*** Extracted material ***
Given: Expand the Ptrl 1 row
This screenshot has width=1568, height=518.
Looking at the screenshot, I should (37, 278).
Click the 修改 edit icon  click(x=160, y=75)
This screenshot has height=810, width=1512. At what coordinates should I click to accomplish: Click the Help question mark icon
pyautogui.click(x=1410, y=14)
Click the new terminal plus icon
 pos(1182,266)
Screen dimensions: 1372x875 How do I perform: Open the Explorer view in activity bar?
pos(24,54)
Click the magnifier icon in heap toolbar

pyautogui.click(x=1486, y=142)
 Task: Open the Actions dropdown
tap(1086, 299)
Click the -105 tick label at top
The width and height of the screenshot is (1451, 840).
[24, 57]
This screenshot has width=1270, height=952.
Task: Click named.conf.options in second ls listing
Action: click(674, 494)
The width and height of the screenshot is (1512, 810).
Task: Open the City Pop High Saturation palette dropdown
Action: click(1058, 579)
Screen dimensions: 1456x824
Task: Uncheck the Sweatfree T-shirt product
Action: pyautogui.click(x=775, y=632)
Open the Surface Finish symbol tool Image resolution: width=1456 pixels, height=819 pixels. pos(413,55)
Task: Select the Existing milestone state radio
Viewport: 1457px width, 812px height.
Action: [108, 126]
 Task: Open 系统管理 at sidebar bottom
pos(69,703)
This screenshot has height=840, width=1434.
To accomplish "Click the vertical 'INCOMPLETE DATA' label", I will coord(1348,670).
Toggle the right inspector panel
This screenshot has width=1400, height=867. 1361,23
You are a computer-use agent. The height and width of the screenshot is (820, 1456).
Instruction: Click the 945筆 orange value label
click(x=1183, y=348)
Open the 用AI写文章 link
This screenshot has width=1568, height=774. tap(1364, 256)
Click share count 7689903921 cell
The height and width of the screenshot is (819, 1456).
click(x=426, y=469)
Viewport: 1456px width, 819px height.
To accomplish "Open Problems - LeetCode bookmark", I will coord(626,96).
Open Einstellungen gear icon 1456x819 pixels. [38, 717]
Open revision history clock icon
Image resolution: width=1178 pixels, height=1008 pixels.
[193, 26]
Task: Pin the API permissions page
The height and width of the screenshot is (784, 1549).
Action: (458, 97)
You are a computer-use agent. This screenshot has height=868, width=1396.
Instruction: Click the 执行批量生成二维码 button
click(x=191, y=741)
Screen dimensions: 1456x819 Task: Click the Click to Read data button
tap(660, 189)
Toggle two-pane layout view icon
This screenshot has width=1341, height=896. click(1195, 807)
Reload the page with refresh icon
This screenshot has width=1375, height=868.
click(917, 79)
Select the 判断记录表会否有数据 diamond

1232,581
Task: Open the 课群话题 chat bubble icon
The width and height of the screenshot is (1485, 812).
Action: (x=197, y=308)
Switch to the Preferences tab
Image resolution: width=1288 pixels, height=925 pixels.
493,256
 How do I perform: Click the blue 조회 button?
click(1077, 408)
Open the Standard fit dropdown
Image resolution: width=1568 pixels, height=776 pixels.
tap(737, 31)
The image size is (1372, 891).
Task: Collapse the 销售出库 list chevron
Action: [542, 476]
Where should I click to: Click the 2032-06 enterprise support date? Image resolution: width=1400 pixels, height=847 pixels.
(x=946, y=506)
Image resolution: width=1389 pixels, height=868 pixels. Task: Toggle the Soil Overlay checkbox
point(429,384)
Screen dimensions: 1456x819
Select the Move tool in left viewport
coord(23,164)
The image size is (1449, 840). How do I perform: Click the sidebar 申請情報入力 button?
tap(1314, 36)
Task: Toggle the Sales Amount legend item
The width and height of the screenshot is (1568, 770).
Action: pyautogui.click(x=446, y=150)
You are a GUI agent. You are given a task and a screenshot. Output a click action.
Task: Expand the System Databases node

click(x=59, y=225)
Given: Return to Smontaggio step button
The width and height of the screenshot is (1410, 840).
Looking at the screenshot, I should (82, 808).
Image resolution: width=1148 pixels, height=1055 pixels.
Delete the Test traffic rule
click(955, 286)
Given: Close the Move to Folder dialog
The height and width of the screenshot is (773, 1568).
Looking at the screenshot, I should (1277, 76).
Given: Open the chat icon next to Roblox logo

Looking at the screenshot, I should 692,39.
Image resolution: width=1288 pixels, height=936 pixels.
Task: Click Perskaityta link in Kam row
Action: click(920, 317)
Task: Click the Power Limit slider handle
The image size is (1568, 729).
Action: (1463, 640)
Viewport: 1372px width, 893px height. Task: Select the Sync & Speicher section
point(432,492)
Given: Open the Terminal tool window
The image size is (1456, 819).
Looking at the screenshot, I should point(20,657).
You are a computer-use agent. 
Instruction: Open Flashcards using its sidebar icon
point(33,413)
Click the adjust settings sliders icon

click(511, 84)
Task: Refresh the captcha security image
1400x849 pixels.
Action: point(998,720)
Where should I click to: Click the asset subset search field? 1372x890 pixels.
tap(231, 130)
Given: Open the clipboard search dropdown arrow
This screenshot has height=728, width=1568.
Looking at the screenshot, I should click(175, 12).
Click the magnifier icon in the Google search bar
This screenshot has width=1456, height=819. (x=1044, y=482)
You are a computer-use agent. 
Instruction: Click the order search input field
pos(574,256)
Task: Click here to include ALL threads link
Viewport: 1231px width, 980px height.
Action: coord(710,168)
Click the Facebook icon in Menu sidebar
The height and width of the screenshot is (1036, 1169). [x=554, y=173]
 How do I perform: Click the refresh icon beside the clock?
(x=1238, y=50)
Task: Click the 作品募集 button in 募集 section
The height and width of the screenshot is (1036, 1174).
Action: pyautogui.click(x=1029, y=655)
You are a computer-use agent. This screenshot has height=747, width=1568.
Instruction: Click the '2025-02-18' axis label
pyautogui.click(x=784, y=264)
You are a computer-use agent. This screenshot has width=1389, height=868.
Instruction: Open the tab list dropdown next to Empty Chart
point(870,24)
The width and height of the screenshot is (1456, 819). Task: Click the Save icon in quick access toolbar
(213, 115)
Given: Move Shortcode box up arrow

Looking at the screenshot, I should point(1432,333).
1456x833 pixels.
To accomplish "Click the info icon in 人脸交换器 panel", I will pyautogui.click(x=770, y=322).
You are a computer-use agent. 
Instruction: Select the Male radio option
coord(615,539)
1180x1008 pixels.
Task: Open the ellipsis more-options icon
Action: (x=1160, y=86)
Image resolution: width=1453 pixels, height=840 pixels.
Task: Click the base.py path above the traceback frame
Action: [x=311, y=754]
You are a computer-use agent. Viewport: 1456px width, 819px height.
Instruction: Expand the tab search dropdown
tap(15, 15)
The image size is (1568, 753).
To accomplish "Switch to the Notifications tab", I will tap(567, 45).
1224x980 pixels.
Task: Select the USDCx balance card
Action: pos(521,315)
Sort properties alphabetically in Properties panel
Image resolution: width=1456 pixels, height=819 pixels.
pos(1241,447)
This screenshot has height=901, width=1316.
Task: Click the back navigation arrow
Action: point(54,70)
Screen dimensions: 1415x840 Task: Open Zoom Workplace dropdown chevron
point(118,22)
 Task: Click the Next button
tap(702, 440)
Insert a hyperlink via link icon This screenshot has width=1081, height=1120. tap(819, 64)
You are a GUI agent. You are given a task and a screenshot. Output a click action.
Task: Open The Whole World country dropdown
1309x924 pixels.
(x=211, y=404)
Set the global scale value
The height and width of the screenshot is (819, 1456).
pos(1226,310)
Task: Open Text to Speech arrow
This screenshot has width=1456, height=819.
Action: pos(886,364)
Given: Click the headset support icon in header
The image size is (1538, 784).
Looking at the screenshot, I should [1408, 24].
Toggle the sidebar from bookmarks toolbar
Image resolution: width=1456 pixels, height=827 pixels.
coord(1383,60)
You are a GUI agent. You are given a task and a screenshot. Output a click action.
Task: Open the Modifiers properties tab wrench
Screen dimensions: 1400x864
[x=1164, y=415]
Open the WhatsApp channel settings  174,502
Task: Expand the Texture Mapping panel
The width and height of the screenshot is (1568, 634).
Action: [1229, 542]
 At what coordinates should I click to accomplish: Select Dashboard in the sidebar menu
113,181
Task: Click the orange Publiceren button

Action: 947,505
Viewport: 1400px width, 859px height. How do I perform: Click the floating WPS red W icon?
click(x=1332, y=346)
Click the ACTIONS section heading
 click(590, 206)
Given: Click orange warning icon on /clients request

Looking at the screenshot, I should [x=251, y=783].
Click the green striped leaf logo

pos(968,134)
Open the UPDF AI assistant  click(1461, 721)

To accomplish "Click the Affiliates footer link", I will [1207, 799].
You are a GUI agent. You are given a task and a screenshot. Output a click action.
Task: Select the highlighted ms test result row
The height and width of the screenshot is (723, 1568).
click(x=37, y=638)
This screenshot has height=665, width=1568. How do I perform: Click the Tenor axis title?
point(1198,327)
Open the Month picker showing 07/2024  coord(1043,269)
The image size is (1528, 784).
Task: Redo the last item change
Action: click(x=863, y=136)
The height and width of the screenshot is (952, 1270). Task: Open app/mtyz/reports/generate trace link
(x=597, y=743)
***
### Work instruction:
Look through the material above and print exactly the lines from the one containing "The height and width of the screenshot is (1036, 1174)." to the one containing "The image size is (1568, 753).", both included, and nothing more.

### The answer:
The height and width of the screenshot is (1036, 1174).
Action: pyautogui.click(x=1029, y=655)
You are a computer-use agent. This screenshot has height=747, width=1568.
Instruction: Click the '2025-02-18' axis label
pyautogui.click(x=784, y=264)
You are a computer-use agent. This screenshot has width=1389, height=868.
Instruction: Open the tab list dropdown next to Empty Chart
point(870,24)
The width and height of the screenshot is (1456, 819). Task: Click the Save icon in quick access toolbar
(213, 115)
Given: Move Shortcode box up arrow

Looking at the screenshot, I should point(1432,333).
1456x833 pixels.
To accomplish "Click the info icon in 人脸交换器 panel", I will pyautogui.click(x=770, y=322).
You are a computer-use agent. 
Instruction: Select the Male radio option
coord(615,539)
1180x1008 pixels.
Task: Open the ellipsis more-options icon
Action: (x=1160, y=86)
Image resolution: width=1453 pixels, height=840 pixels.
Task: Click the base.py path above the traceback frame
Action: [x=311, y=754]
You are a computer-use agent. Viewport: 1456px width, 819px height.
Instruction: Expand the tab search dropdown
tap(15, 15)
The image size is (1568, 753).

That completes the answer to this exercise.